- Task requirements: Reproduce the records below as a numbered list, from the line containing "Gillespie (408, 193)" through the line containing "coordinates (257, 216).", inclusive, omitting any blank lines.

Location data for words and elements:
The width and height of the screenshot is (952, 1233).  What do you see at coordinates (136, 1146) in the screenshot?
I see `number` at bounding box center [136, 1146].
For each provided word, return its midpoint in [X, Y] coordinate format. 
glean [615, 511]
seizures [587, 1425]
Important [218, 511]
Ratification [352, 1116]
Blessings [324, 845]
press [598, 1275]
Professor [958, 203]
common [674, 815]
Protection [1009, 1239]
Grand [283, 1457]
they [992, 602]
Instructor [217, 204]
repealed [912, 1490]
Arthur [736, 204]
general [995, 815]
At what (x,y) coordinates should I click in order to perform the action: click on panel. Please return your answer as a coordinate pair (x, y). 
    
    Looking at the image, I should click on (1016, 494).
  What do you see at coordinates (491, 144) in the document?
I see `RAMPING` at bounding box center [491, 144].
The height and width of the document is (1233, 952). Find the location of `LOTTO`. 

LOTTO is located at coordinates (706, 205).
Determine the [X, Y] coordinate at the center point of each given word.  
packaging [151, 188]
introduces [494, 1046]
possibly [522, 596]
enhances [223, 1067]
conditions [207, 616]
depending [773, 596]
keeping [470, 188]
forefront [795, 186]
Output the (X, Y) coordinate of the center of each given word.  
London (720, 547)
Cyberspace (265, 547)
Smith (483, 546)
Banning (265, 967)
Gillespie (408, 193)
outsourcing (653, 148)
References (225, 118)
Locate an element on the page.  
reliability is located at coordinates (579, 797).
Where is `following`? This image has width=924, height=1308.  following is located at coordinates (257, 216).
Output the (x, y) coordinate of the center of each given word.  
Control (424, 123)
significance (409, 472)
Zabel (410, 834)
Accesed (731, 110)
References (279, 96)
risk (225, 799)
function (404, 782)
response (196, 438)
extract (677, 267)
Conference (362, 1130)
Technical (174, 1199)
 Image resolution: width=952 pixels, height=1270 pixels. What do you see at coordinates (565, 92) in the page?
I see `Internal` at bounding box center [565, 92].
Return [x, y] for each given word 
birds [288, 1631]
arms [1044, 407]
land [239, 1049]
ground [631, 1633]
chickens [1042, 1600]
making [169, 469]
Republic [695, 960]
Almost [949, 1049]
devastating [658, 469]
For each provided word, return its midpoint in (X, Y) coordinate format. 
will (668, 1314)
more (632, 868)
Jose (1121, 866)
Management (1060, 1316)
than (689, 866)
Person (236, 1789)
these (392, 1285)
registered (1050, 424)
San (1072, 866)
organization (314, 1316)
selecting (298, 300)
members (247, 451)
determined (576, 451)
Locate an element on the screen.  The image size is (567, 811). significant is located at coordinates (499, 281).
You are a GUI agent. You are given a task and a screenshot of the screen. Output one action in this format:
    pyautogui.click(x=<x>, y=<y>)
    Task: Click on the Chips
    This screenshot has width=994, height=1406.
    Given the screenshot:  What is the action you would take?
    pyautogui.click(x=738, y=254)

- The output:
1. Gillespie (408, 193)
2. outsourcing (653, 148)
3. References (225, 118)
4. Locate an element on the page.  
5. reliability is located at coordinates (579, 797).
6. Where is `following`? This image has width=924, height=1308.  following is located at coordinates (257, 216).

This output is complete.